A chronicle of the living and the dead and the places where delineation between the two is impossible (and perhaps inaccurate) to locate, The Grave on the Wall composes a careful, often prescient look into what it means to remember someone, and in the process, to build an understanding of oneself. Or if not an understanding, a vision: Shimoda is a poet, and this book––while technically a nonfiction memoir––holds space for the uncertainty and song of the lyric. The Grave is not a book of poems, Shimoda explains. But it could be a book of poetry.
This is an important book. In the ever-coming present of government-imposed trauma and concentration camps and graves, its importance is years in the making. Shimoda, who lives in Tucson, Arizona, discussed The Grave on the Wall with ZYZZYVA via email.
ZYZZYVA: The role of the grave, both as place and concept, is traced and transfigured throughout The Grave on the Wall. Much of your prose centers on the visiting or imagining of graves—the African burial ground, a home in the northern Japanese region of Tohoku destroyed by a tsunami, a photograph of Midori. Many of the graves visited are built intentionally, meant to memorialize a person or event. Others, however, such as the photograph, unexpectedly present themselves as graves; graves that are revealed rather than fashioned, which seem to have agential power outside of any human-directed scheme. The book itself might also be said to function as a kind of grave, offering a place where loss can be recalled, visited. This is all to say, who produces a grave, if anybody? Do all people (places, memories), once dead, have one?
Brandon Shimoda: A place “where loss can be recalled, visited.” That is an incredible definition of a book.
I wish I could sit with these questions longer and let the answers grow, like moss or vines or fog, around me. Then maybe they would become my grave, or one of them: the ruin that follows the invitation to think about what I have done, or what I, or we, are doing…
My impulse is to say (because I don’t know, but will likely find out exactly how little I know in the hours or minutes before I die) that we all produce graves not only once we are dead but while we are still alive, because a grave marks anywhere a part of us has ended, and parts of us are always ending. Or as I wrote in The Grave on the Wall: “A grave is anywhere we leave an unrepeatable part of ourselves. A part that has broken away.” To which I would add: a part that has been arrested. A part that has been unrealized, unconsummated, starved, stripped, stolen, disappeared. A part that has died. I think about the places we go, or can go, to visit or revisit those moments when part of us ended, or died. Those places are graves. And the things, including people, a person’s face, who remind us—not out loud but by the fact of their being—of those moments, are graves, too: ritual graves, where we go to visit or revisit, often unconsciously or without wanting to, those moments.
The insularity and isolation of graveyards is absurd, dishonest, frustrating. Although I love them, I don’t understand them, because they prioritize, among other things, culmination and finality, while diminishing or utterly rejecting the fact that death is a multifarious and omnipresent interweaving.
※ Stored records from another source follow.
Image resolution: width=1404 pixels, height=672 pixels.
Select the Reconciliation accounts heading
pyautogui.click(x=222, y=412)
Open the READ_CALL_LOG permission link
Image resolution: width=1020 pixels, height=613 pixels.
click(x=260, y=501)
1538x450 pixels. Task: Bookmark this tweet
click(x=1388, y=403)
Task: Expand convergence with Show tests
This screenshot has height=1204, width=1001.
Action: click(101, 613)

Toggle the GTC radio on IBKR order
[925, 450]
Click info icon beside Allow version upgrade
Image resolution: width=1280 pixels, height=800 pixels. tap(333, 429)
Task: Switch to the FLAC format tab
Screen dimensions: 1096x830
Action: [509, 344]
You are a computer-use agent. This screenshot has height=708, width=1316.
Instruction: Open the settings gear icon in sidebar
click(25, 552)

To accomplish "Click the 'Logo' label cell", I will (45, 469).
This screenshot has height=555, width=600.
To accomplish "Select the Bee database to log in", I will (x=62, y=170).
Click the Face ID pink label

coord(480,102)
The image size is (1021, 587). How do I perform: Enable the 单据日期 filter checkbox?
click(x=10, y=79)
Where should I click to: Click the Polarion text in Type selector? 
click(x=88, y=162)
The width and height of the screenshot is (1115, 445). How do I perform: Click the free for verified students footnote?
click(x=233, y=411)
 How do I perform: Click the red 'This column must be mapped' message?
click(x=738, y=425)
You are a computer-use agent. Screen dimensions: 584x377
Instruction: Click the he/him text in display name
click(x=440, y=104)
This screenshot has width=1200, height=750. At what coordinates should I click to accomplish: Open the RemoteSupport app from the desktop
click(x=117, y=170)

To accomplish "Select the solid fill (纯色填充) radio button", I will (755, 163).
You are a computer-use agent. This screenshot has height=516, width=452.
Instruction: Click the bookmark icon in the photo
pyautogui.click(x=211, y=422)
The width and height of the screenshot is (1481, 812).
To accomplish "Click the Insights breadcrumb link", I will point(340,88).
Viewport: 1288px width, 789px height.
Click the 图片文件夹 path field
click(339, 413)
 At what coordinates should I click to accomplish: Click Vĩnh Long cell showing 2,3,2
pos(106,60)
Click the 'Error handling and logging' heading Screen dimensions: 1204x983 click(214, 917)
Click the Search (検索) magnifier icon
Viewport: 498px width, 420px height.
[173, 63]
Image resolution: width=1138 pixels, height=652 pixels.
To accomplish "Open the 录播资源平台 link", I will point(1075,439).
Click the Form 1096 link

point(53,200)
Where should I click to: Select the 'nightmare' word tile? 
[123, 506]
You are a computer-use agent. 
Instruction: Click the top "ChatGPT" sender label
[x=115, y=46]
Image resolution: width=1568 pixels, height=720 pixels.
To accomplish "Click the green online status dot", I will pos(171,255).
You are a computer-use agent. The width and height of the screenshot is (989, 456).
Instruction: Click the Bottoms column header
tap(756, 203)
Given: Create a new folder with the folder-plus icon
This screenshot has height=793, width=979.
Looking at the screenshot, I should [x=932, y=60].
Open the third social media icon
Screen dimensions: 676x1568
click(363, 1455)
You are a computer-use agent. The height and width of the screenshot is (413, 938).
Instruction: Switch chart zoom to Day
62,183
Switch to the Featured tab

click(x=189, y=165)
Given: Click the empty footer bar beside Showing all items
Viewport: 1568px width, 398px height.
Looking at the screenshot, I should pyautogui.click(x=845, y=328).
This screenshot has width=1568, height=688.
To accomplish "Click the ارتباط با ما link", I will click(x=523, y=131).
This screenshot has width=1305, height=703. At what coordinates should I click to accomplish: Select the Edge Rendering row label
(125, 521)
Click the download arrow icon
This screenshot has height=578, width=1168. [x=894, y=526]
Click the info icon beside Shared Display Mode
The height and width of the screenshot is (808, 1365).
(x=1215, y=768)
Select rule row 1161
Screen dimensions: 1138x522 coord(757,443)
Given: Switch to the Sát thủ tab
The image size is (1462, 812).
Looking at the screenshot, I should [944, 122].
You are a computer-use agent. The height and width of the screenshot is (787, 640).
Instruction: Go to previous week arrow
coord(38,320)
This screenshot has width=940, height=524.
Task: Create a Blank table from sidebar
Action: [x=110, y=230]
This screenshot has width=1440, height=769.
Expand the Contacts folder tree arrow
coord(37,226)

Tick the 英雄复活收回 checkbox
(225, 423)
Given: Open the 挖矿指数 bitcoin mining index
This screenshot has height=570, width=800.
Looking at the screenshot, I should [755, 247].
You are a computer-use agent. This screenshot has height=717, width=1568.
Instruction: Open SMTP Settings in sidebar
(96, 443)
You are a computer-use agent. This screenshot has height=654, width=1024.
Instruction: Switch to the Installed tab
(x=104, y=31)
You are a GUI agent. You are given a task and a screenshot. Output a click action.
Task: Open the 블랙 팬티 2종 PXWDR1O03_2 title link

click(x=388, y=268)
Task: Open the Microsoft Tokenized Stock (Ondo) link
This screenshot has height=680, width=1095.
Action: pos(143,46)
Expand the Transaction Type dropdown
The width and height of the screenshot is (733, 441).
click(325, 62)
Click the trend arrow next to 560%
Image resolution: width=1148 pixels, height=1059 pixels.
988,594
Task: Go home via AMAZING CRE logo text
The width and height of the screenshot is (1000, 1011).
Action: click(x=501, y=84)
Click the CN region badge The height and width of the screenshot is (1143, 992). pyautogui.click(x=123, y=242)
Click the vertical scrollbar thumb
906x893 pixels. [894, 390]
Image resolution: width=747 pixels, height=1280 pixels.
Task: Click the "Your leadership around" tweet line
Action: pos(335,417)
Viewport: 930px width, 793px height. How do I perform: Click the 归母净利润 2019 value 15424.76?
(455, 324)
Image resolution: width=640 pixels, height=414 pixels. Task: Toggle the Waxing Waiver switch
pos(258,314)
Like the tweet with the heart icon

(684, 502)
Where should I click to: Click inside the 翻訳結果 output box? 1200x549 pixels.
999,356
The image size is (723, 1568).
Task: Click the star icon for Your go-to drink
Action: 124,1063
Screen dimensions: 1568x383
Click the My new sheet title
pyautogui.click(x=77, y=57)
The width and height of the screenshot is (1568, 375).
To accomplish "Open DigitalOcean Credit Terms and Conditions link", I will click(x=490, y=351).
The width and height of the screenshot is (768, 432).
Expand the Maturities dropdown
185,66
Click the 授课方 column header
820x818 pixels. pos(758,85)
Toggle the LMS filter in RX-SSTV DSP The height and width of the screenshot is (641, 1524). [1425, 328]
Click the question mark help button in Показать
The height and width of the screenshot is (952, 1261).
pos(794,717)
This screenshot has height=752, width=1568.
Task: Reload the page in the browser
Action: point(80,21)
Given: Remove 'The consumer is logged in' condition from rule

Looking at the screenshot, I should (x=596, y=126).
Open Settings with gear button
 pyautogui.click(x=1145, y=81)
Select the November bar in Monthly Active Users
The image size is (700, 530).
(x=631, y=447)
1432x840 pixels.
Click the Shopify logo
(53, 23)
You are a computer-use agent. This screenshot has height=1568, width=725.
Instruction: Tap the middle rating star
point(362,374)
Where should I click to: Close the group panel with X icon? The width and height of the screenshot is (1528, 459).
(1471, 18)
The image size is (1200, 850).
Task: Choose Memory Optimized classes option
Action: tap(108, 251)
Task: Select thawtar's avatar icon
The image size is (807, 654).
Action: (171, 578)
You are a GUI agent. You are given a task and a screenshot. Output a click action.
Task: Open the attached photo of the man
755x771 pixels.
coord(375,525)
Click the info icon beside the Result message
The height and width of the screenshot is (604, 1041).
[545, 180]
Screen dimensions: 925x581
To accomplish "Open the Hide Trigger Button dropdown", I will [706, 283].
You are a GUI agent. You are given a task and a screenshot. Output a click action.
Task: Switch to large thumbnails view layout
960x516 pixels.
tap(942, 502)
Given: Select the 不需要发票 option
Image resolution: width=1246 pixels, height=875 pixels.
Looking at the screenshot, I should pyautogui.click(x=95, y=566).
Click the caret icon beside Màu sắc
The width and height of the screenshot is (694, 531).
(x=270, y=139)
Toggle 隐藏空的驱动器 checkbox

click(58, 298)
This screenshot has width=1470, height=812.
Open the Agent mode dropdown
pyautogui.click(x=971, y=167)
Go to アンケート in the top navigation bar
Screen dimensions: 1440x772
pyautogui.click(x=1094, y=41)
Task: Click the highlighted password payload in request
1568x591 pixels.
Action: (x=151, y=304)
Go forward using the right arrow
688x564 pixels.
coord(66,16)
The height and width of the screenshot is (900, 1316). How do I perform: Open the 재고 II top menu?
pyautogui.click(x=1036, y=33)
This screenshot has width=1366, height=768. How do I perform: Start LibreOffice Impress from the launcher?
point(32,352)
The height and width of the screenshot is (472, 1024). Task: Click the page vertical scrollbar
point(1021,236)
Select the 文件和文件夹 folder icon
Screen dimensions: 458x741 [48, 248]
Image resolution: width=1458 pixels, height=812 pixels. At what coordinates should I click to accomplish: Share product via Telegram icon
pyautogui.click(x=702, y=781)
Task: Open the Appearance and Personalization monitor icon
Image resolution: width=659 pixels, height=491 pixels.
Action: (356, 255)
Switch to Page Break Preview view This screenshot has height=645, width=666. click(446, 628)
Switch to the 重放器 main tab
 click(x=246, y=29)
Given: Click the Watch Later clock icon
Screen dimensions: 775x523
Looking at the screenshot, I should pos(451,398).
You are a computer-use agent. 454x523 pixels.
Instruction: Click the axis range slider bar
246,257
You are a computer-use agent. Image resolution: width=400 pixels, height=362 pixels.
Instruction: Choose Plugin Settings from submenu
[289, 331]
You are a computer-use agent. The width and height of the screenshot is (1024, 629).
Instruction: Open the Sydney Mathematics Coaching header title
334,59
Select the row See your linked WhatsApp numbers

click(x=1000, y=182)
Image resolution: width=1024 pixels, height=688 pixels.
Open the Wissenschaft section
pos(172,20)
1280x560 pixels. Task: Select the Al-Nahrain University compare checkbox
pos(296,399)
Have you ever visited a place where a part of you or your life ended?
There are so many places, even right here where I live, where I, when I go or pass by, am startled into the awareness of being in or passing by a place where a former version or aspect of myself remained, was not carried forward. Then I begin to see, everywhere, across the landscape of my life, therefore everyone’s lives, all of these markers: a date, a description of what ended:
Here lies the love that was felt…
Here lies the dream that motivated a year…
Are they always losses?
But there is a difference between one’s own grave and the graves of others, and the meaning they embody and offer to each visitor, each mourner, each remaining, looking over. And the enormous consideration of who or what is given the power or right or space to nominate and/or claim and/or legislate and/or maintain the grave or graves, and the equally enormous consideration of who is permitted access to and/or withheld and/or prevented and/or barred from the grave, and the equally enormous consideration of those graves that have been disappeared, by force, from existence.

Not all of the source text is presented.